Authenticity has become a buzzword lately. We can assume it’s in great demand from today’s leaders. Right?

Not necessarily. We reward political leaders who are fast with soundbytes and aggressive accusations. We buy music and movies from photoshopped entertainers who are best at being bigger-than-life. And we give money to religious icons who seem to have achieved the perfection and happiness that we desperately want, too.

But are we changed by leaders like that? Maybe some people are, but not the people with the most potential to change the world. The world-changers are themselves changed most by leaders who are credible, trustworthy, authentic.

Take my friend Matt. I like to emphasize that he’s my friend, because it’s scary to think what might happen if I ever got on his bad side. A former Army Ranger, Matt is a strapping hulk of a guy who has been an FBI agent for more than a decade. I sleep better at night knowing that Matt is making the country safer. That’s not just because Matt is tough and smart; I also know Matt is a good-hearted person. One reason I know this is because one of the first times we talked, he shared with me about the uncomfortable and even painful experience of undergoing the periodic lie-detector tests required for his FBI position. Beneath his muscles and his own interrogating skills, Matt sweats just like any of us would if put under a harsh light of interrogation about every little detail of life that could be called into question.

As researcher Brene Brown has pointed out, all of us are afraid that something about us, if brought to light, might make us unworthy. Unworthy for an FBI job, unworthy to be followed as leader, unworthy to be accepted as a friend or spouse.

So we are tempted to wear a mask, to pretend to be what we think everyone else thinks we should be. We hide the quirky, remarkable things about ourselves, like our hopes, fears, dreams, mistakes, passions, weaknesses, and even some of our strengths. Since grade school, we have learned to fit in rather than stand out — except in limited, socially acceptable areas like athletic performance.
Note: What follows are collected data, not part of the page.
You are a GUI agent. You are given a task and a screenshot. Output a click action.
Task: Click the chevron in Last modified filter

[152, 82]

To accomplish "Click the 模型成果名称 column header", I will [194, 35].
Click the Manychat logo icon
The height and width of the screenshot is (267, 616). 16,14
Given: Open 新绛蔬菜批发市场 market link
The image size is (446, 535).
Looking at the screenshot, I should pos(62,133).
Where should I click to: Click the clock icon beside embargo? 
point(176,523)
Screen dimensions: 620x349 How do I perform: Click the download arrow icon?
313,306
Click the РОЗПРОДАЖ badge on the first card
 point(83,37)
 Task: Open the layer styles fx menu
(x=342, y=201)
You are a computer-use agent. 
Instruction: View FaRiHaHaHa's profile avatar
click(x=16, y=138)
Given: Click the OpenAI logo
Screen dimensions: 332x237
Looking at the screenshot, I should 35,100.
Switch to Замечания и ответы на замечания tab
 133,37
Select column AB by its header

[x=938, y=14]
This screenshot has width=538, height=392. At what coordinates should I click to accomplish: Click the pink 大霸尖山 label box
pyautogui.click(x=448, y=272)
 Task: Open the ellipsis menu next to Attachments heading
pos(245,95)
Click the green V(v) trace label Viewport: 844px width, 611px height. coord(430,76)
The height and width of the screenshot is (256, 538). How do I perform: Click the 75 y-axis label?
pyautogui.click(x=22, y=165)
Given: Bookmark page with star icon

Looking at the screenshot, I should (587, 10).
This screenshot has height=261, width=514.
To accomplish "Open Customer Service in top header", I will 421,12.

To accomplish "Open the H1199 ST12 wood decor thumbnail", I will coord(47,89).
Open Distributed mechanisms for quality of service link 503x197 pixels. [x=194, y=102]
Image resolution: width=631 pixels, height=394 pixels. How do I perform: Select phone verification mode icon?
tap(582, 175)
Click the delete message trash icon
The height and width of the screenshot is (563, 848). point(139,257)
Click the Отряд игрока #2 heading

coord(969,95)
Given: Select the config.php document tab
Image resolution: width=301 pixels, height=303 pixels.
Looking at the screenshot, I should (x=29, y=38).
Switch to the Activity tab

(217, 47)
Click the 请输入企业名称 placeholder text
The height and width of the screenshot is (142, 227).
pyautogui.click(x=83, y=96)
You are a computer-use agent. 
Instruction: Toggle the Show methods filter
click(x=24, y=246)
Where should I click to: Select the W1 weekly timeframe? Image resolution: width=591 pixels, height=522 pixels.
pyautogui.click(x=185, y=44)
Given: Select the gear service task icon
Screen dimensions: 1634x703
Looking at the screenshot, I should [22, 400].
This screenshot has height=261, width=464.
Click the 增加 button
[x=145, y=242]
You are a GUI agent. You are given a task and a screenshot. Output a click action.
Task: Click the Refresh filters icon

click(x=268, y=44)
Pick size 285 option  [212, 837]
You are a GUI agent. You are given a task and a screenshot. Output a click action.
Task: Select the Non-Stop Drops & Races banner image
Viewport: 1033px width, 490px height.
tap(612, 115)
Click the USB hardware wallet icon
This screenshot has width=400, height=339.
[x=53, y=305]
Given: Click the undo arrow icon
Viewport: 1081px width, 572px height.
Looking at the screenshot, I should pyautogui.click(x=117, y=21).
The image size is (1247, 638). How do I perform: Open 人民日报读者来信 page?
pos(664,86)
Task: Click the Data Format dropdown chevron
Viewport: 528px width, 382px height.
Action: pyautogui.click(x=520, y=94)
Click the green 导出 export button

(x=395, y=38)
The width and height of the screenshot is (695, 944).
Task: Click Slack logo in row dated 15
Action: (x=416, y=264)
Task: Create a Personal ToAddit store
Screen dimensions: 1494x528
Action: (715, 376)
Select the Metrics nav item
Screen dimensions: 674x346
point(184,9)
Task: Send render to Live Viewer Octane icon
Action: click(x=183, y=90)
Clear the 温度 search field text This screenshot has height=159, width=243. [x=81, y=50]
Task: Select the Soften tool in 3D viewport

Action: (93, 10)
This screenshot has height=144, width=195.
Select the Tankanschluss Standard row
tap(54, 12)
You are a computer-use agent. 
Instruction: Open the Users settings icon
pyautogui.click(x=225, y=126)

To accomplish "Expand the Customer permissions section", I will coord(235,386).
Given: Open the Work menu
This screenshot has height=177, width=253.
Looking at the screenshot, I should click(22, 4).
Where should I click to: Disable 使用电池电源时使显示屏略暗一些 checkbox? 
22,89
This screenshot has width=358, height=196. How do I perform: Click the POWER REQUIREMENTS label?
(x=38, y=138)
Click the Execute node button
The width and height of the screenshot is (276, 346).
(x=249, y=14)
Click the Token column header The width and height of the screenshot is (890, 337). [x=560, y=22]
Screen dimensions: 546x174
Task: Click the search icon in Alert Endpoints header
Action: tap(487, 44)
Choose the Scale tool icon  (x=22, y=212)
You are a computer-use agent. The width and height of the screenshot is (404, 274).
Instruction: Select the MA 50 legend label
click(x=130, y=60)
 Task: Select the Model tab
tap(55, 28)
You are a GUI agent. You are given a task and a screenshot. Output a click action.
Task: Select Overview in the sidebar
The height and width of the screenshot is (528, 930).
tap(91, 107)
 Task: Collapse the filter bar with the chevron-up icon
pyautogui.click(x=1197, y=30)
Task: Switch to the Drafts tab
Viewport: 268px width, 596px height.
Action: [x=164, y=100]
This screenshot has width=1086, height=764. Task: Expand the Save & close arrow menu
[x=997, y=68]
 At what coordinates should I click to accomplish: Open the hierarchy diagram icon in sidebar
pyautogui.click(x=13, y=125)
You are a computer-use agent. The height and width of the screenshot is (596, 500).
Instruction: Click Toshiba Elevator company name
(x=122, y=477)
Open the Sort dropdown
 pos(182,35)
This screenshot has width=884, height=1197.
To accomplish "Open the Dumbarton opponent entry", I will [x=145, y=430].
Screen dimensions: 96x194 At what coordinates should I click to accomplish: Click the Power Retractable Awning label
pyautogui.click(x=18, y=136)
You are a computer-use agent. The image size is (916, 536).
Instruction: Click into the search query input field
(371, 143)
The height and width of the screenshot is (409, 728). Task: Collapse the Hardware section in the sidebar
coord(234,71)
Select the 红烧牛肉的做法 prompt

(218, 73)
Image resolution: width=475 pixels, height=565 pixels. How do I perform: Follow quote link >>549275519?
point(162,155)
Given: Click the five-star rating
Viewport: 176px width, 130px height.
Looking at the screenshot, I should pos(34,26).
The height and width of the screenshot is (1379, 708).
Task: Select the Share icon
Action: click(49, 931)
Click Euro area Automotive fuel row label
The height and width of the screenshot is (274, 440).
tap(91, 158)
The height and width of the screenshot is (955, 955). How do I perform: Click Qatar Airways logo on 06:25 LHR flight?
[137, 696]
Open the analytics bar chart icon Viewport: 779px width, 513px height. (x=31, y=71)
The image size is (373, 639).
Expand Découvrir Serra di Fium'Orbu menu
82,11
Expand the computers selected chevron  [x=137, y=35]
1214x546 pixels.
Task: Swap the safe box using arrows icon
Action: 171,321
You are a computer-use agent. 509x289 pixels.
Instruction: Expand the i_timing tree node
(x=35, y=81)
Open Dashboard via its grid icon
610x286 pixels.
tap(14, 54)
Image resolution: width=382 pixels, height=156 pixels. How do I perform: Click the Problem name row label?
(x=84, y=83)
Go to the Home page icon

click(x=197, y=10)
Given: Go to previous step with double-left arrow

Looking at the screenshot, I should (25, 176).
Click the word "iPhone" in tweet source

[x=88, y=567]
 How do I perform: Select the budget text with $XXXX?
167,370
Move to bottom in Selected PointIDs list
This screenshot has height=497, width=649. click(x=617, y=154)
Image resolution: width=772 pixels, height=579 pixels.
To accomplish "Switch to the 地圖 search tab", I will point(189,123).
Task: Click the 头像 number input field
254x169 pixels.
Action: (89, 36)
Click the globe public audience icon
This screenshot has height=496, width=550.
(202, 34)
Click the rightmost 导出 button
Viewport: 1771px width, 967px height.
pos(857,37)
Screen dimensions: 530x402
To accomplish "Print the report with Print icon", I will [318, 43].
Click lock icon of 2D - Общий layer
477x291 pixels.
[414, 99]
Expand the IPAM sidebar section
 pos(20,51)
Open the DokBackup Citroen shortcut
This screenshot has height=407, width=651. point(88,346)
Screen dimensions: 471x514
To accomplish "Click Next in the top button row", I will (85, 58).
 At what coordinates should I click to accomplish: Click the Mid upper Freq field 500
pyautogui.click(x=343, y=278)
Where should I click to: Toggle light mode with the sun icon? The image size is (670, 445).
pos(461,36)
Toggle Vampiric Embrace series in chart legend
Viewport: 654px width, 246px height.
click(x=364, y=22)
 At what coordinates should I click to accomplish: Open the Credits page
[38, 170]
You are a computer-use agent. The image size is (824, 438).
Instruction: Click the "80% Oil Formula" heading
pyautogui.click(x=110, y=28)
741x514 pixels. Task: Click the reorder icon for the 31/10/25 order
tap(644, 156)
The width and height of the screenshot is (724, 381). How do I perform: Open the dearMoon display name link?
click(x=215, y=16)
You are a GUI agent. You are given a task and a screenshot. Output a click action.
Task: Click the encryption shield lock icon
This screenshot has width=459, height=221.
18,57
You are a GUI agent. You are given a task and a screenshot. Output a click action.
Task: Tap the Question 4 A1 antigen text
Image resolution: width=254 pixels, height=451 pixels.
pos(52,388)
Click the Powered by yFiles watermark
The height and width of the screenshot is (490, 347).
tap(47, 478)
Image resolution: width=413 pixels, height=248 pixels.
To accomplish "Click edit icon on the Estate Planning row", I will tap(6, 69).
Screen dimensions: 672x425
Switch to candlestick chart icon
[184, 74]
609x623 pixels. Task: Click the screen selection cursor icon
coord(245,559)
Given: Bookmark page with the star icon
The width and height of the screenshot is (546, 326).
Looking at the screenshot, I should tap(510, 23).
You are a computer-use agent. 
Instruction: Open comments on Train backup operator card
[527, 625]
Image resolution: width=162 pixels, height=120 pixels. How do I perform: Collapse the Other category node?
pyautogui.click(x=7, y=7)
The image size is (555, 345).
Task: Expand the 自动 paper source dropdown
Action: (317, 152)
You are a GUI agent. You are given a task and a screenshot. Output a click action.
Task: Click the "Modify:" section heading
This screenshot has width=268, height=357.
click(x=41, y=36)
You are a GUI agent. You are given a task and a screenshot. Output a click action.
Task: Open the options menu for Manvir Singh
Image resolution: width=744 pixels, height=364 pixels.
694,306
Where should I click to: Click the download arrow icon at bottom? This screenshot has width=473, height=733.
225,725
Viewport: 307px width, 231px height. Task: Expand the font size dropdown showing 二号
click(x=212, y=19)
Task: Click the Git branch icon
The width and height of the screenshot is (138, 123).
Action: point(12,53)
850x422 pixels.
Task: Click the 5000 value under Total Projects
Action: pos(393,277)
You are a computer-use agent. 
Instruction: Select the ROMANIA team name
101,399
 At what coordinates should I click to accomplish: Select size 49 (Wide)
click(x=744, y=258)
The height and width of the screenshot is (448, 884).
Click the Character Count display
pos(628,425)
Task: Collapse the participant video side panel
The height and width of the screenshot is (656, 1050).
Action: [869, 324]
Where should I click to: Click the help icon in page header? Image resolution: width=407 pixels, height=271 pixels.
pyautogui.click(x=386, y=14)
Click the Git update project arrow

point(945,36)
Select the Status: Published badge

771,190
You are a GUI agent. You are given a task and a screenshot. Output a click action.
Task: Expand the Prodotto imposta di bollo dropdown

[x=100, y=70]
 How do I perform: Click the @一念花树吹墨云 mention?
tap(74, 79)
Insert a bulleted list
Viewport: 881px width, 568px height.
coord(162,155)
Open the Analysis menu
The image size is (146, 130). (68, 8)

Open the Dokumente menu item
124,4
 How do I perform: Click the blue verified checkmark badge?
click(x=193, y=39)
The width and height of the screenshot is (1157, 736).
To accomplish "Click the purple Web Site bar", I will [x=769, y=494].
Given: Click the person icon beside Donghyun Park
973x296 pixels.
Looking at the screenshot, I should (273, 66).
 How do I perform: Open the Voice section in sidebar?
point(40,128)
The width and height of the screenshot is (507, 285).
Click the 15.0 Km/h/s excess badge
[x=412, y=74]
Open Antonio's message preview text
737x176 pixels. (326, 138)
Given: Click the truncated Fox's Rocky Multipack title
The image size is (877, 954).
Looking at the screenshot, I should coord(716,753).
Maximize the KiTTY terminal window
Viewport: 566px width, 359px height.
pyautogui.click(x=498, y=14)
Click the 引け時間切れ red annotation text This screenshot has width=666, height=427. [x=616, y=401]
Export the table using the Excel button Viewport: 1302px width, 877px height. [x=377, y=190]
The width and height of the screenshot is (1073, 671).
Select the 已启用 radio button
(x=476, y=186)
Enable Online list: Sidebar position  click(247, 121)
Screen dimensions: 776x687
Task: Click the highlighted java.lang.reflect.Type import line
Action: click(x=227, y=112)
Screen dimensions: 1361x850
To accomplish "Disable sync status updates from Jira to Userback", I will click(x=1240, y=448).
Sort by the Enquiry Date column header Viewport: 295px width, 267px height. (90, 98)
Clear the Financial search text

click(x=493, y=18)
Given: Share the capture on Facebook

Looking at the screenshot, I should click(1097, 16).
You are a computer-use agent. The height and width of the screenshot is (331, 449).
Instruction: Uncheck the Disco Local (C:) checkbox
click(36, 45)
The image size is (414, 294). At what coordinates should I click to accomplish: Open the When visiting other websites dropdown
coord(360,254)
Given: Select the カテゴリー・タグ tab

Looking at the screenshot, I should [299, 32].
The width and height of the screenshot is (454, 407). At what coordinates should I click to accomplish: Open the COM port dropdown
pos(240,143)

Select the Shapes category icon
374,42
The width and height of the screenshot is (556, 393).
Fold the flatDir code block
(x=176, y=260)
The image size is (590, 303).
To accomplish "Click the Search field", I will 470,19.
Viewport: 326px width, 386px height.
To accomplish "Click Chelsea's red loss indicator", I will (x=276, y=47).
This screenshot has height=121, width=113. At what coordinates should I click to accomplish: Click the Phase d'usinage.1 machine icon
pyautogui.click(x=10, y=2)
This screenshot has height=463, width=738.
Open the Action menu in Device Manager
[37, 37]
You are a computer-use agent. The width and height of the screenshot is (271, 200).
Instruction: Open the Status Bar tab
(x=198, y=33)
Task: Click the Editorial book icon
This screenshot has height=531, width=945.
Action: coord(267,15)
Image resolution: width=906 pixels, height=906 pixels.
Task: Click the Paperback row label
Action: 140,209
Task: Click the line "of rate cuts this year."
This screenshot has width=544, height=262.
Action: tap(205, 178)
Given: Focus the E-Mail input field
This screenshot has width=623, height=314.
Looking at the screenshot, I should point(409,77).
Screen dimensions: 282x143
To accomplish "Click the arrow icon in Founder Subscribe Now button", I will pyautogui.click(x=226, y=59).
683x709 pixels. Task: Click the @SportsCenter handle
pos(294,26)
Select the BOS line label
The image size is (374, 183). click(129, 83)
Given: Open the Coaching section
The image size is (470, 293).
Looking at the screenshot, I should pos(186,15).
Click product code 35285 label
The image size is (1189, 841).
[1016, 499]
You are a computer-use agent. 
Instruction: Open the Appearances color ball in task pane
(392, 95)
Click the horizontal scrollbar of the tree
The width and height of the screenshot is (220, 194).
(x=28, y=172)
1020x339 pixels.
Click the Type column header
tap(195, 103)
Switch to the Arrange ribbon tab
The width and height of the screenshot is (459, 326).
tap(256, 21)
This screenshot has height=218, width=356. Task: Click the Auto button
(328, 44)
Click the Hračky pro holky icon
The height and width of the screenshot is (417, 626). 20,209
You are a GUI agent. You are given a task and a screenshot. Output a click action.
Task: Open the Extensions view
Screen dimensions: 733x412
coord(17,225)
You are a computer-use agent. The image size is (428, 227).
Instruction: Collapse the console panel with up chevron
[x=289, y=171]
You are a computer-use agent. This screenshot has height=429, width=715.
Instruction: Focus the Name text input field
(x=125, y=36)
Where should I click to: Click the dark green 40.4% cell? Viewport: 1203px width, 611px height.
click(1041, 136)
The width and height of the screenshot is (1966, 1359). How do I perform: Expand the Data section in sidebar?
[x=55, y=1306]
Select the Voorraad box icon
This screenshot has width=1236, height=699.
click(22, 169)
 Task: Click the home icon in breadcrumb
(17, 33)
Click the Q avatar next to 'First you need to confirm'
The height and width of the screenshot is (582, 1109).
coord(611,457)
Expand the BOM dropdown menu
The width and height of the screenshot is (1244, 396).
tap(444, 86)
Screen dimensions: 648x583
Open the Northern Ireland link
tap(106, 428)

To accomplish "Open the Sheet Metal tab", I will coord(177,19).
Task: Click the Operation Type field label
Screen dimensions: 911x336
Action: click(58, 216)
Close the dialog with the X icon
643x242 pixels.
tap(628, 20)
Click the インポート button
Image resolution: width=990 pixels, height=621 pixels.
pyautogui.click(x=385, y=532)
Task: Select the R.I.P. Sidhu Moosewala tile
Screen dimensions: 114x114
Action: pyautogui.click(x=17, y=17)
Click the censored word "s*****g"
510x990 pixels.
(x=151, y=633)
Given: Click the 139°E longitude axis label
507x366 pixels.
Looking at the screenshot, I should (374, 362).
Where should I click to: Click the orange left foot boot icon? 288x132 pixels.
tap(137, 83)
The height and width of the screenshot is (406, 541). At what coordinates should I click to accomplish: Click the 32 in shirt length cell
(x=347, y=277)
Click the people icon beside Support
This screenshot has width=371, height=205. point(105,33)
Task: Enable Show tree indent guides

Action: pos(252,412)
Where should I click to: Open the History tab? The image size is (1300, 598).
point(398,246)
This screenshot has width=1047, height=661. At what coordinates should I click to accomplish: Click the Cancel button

There are undeniable risks in opening up and being who you really are:

  • You can be certain that you will turn off or even offend some people. When you declare that some of Neil Diamond (the grittier songs, not the cheesy ones) is just as genius as Bob Dylan, some people will tune you out forever. But others will go check out Neil online (secretly, using headphones) to see if they’ve been missing something.
  • You can make the mistake of sharing more detail than is appropriate for the situation. As Dave Stachowiak and I discussed in the Engaging Leader podcast episode 009, it is possible to reveal too much.  I once observed a church pastor who shared with his congregation the whole drawn-out story of a serious long-term problem with his teenage daughter. Afterward, I heard someone with small kids say she didn’t see how he could teach her anything useful about parenting. People need to know that you are human and have struggles too; but getting overly graphic can create the mis-perception that this one illustration outweighs all the competencies that make you a leader worth following.
  • You can try so hard to be authentic that you focus too much on yourself. There is a podcaster from whom I’ve learned a lot, but he’s not one I listen to regularly. His desire to be authentic causes him to spend too much time sharing about himself that I get bored. As a listener, I mostly care about what he can teach that I can put into action. We need to share what is genuinely helpful, and then move on.

Having bumbled my way into experiencing firsthand all of the above risks, I’ve learned some guidelines to being authentic without going too far.

  • Honesty: Above all, try to stay honest. It’s possible to wear a mask in order to fit in, but it’s also possible to exaggerate in order to stand out. Try to be true to who you really are, and to create impressions in other people that reflect your true credibility as a leader.
  • Humility: Authenticity begins with genuine humility. The thinking behind anything you share should start from a realization that you are no more or less valuable as a person than anyone else.
  • Helpfulness: In sharing a story or aspect about yourself, try to share enough detail to be helpful for the given audience. Try to meet their current needs, but also maintain accurate credibility so you can help meet their future needs. Stop when you’ve given them enough information, so you don’t risk boring them with unnecessary personal details.
  • Credibility: In my earlier story about the pastor, there were some in the audience who were going through deep, dark times with their teenage kids and really needed to hear his story; but there were others at a different place in life who didn’t understand how a father could have those problems and still be qualified to teach as a pastor. To help people have an accurate perception of your credibility, the details or stories you share should be appropriate for their level of need, and not lower.

Authenticity takes guts, heart, and an understanding of what will truly help others. What better way to leave a unique mark on the world?